Kamiko opens with little fanfare or ceremony – you are asked to pick from three character classes, all of which offer a benefit dissimilar to their counterparts. The three offerings are an all-female cast here, which is reminiscent of girl-powered anime of yesteryear. Yamato, the great sword wielding hero, Uzume, the stealthy bow drawer, and Hinome, the girl with an unorthodox armoury of brazen, boomerang shields and less than impressive daggers. Each class has its own distinct personality, and furthermore, definitively influences your style and plan for your run-up to each boss. While I preferred Uzume for her distancing, range based attack style, all three classes gave me something new to do on each of my three runs.
The core gameplay presented in Kamiko is purely that of many 16-bit pixel RPGs that we’ve seen before us, namely, The Legend of Zelda: A Link to the Past. However, RPG elements are spared here in favour of a hack-and-slash, puzzle based experience. Traversing the various landscapes presented to you objectively presents orbs, keys, buttons, levers and switches, all of which unlock points of interest, barge enemies or bloom your progress. While Kamiko is far from a difficult title, it did present challenges in some areas, namely while carrying orbs or keys, as carrying an item leaves you defenceless against the hordes of mysterious bugs, blobs, and sometimes, downright weirdness (a frog that shoots bubbles at you?).
Given Kamiko’s constant throwbacks to 16-bit era titles of the past, many of the issues you may find in top-down titles with shifting screens are apparent here. I found myself a little lost at times when navigating back to central areas, given the tight-knit mazes that are occasionally thrown your way. Re-generated enemies sometimes cause havoc, but as an old-school kind of guy, this seldom bothered me and I found myself embracing it in most of my playthrough. Overall, gameplay is smooth and uninterrupted, with essentially non-existent load times. I found small jitters of framerate, with the (very) occasional stutter, but is hardly noteworthy.
Graphics and Sound
Simple in its presentation but gorgeous in its execution, Kamiko is a colourful representation of a doomed underworld, summoned to the depths of evil, with each of the heroes being a shining light of hope. As a blended, pixeled arcade title, the blooming landscapes in each of the four levels presented contrast well, each presenting their individual theme. To the depths of lushing greenery in the Forest of Awakening, reminiscent of Game Freak’s Pokemon series, contrasted by the dark and weathered overtone of the Sunken Relics, presentation here is near-perfectly orchestrated as a homage to pixel art and game design alike. A coupling of catchy tunes, all themed to their stages, sound is well blended in Kamiko and is enjoyable while it lasts. Given such a pocket-sized playing time, the music is fast-paced, rhythmic, and spurs you on to conquer the shrines of the land.

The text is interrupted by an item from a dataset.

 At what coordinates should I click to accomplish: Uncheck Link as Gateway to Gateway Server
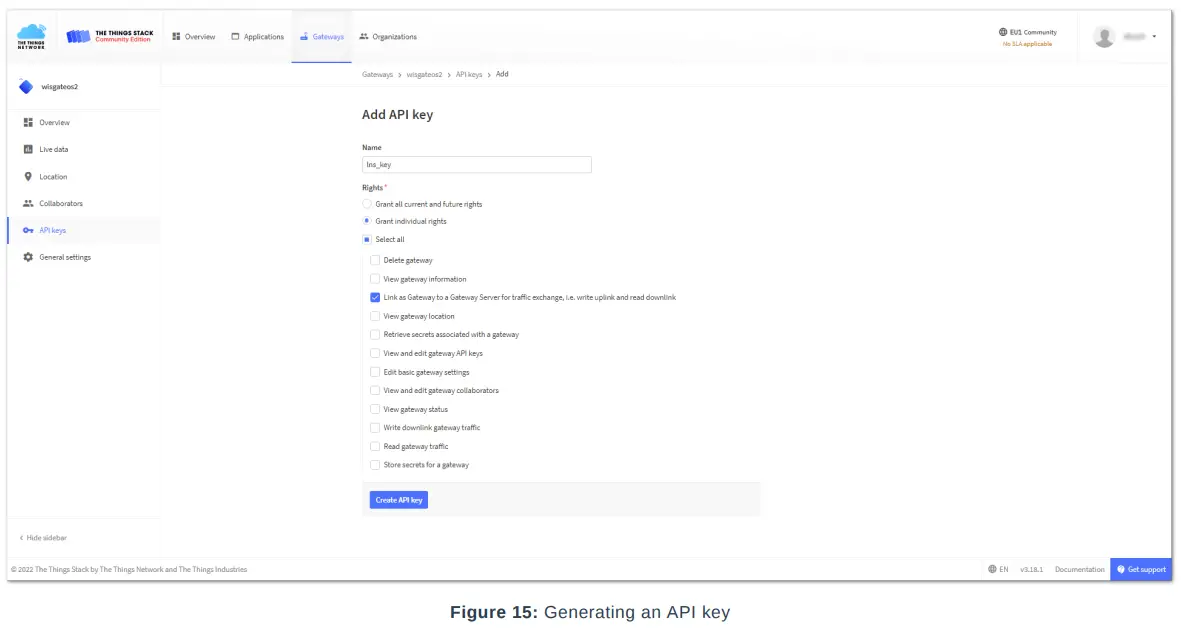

Kamiko is a title that simply shouldn’t be looked over as a Nintendo Switch-exclusive, digital only title. With its bite sized gameplay perfect for on-the-go playthroughs, as well as its surprising replay value, Kamiko presents a $6.50 AUD offering that I’m hard pressed not to rave about. While it is not without it’s incredibly minor hiccups and my wishes for slightly longer stages, it’s a must-have for almost any Nintendo Switch owner – a respectable blend and blur of genres entails a highly enjoyable experience for any player.